Все вспоминавшие о Бартеневе говорят о нём, как об удивительно искусном рассказчике, с готовностью делившемся своими неисчерпаемыми знаниями, облекая их в оригинальную, живую, занимательную форму. «Он говорил со всеми одинаково просто, живо, охотно, всегда умел заинтересовать беседой и находил тему разговора всегда незаурядную, но оставляющую за собою приятные и полезные воспоминания и для себя, и для собеседника… Свои мысли высказывал прямо и решительно» (В. Брюсов). «…Тот, кто раз с ним беседовал, никогда не забудет своеобразного уклада речи, словно летописного, самобытного взгляда на события и того выражения, с каким читал он излюбленные творения Пушкина, Баратынского, Жуковского» (внук Петра Ивановича П. И. Бартенев-младшнй).

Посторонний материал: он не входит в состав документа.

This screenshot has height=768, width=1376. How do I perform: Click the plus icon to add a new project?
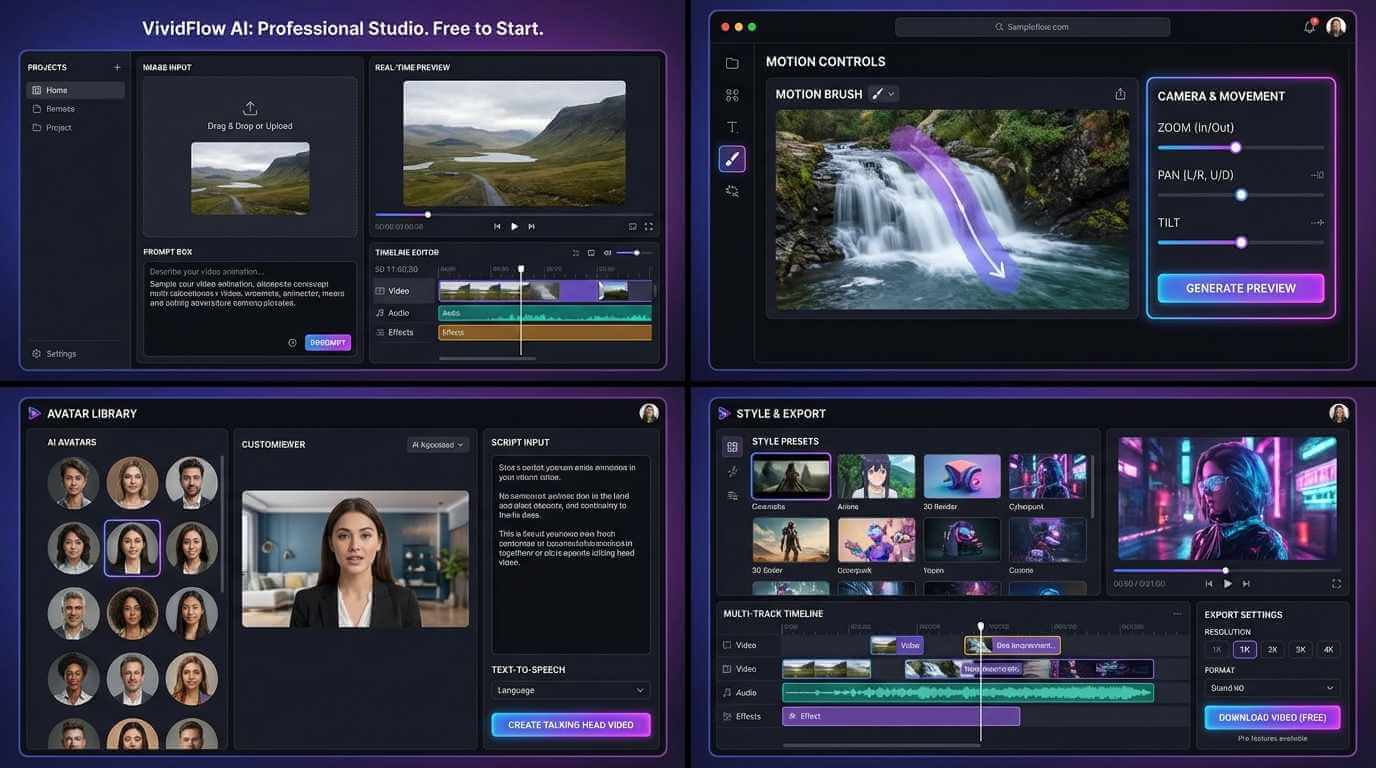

Из всего, что мы знаем о Бартеневе, его жизни и работе, вырисовывается личность в высшей степени колоритная. Фанатически преданный раз избранному делу, он, как и все люди подобного типа, был человеком несколько суховатым, педантичным. Но при этом чрезвычайно живым и подвижным (несмотря на то что, ещё в детстве повредив ногу, всю жизнь ходил с костылём, который любовно называл своим помощником), общительным и увлекающимся. Его энергия, сила воли, целеустремлённость, трудолюбие, как и природная интуиция и феноменальная память, поразительны. «На своём веку он прочёл десятки тысяч писем и тысячи мемуаров, относящихся к XVIII — началу XIX века, и все самые интимные, самые запутанные отношения людей тех эпох были для него совершенно ясны. Он знал много семейных, и более чем семейных, можно сказать, государственных тайн, говорить о которых в печати было ещё неуместно».
В последние десятилетия жизни деятельность Бартенева становится менее активной и значительной, а общественно-политические позиции всё более консервативными. Он восторгается правлением Александра III, одобряет идеи Победоносцева; в литературе Тургеневу и Льву Толстому предпочитает Данилевского и Мельникова-Печерского. Новейшие литературные направления не принимает вовсе. Однако нельзя согласиться с В. Я. Брюсовым, что «Бартенев в полной мере жил прошлым». Это утверждение опровергается хотя бы самим фактом длительного дружеского и делового сотрудничества старого историка и молодого поэта-символиста, которое началось, когда Брюсов принёс в «Русский Архив» свою статью о Пушкине и встретил доброжелательный приём, заинтересованным вниманием к первым успехам зарождающегося пушкиноведения.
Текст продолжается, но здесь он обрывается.